Eran las seis de la mañana, salíamos de Hyderabad y teníamos por delante una larga distancia que recorrer hasta llegar a Nagpur.
En las afueras aparecían los primeros fuegos de los vendedores de té encendidos junto a la carretera. Alrededor de esos fuegos, varios hombres, casi todos ellos rickshaw wallahs – conductores de bicitaxi- recién levantados, conversaban mientras calentaban sus manos.
Le pedí al conductor de mi automóvil que nos detuviéramos a tomar un té y a conversar con aquellos hombres. Hacía mucho frío y la niebla era tan espesa que el sol naciente aún no conseguía penetrar en las formas de las cosas, que se mostraban débiles y lejanas a mis ojos.
Surgiendo del centro de la niebla apareció de repente una mancha oscura que avanzaba hacia nosotros. Poco a poco se fue formando la silueta de un rickshaw empujado por un hombre. El hombre nos saludó y yo me acerqué a devolverle el saludo. El rickshaw tenía la capota echada para proteger a su ocupante del frío. Pero pude ver que quien lo ocupaba, era una niña bellísima, que comía un dulce y estaba cómodamente sentada en el sillón del pasajero.
Aquella niña, tan bella como pobre, a mí me pareció una pequeña reina que viajaba en el interior de su carroza mágica hacia algún remoto lugar fuera de los mapas y del tiempo. Una niña-reina que en aquella mañana fría había decidido dejar atrás su lejano y misterioso reino.

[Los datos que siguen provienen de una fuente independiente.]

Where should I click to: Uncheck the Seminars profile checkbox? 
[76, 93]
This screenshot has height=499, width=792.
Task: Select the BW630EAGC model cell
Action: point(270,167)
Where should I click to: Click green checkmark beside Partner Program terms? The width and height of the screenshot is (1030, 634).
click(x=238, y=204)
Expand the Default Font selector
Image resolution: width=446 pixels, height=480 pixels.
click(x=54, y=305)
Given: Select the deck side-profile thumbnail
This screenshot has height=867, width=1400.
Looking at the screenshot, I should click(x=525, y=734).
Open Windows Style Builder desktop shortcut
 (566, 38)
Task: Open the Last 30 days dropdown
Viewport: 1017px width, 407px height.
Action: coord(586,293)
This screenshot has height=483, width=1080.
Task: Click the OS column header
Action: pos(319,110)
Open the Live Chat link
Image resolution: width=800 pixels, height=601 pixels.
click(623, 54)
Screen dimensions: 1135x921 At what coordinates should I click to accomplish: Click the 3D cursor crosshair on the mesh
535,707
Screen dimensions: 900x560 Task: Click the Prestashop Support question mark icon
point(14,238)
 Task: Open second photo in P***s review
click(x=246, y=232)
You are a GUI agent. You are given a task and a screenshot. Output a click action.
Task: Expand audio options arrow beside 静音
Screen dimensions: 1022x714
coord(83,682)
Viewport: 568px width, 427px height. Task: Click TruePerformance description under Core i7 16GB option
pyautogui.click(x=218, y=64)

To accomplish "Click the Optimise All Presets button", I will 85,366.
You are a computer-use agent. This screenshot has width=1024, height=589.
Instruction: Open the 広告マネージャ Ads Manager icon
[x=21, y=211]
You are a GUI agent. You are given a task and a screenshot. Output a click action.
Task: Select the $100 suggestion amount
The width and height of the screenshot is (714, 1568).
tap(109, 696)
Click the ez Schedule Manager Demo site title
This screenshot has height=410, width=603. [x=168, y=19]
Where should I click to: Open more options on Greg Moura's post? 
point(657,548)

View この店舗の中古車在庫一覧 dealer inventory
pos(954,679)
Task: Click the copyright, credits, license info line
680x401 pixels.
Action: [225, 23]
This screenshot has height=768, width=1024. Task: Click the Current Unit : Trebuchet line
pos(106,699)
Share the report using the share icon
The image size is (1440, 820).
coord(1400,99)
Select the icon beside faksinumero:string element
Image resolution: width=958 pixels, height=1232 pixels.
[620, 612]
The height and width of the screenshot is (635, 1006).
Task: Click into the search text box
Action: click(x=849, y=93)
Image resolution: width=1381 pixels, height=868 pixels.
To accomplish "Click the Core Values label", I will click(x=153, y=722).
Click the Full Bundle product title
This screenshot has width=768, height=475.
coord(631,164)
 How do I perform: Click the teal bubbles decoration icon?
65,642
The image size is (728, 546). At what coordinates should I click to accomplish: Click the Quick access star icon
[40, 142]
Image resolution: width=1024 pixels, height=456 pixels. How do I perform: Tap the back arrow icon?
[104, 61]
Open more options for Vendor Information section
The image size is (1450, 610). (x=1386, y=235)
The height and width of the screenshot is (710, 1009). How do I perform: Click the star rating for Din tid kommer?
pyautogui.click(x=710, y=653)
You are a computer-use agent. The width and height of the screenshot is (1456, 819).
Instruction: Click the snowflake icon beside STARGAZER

Yo elogié la belleza de la niña y el hombre que había llegado empujando el rickshaw me lo agradeció diciéndome que era una de sus tres hijas. Añadió que todas ellas eran bellísimas y me pidió que no me moviera de ese lugar porque las traería a todas para que las conociera.
Mientras tanto a nuestro alrededor se habían agrupado los rickshaw wallahs que instantes antes estaban rodeando el fuego de la mañana en espera de tomar su primer té. Miraban a la niña, que se mostraba contenta porque les conocía y le decían cosas que la hacían sonreír.
Todos ellos tenían su casa muy cerca de allí, en un pequeño poblado situado junto a la carretera en el que vivían sus hijos. Para demostrármelo, uno tras otro, tomaron sus rickshaws y se marcharon a buscarlos. Mientras esperaba a que regresaran, yo le tomé esta fotografía a la niña-reina que me sonreía y me miraba tímidamente.
Al poco rato, encabezados por el padre de la niña, aparecieron todos los rickshaw wallahs con sus hijos. Los cargaron en brazos, me los mostraron, les fotografié y me lo agradecieron. Todos estábamos felices y, antes de despedirnos, nos deseamos más felicidad.
Y una vez más, mientras me alejaba con el automóvil en dirección al norte, iba pensando que siempre me ha fascinado la sencillez con que los pobres viven su pobreza. Mil veces me ha maravillado su alegría. Mil veces he visto en ellos gestos de belleza sólo al alcance de los más humildes, de los más íntimamente fieles a sus vidas, de los menos resentidos.
Entre uno y otro pensamiento se fue abriendo la niebla y en el camino apareció la luz del sol.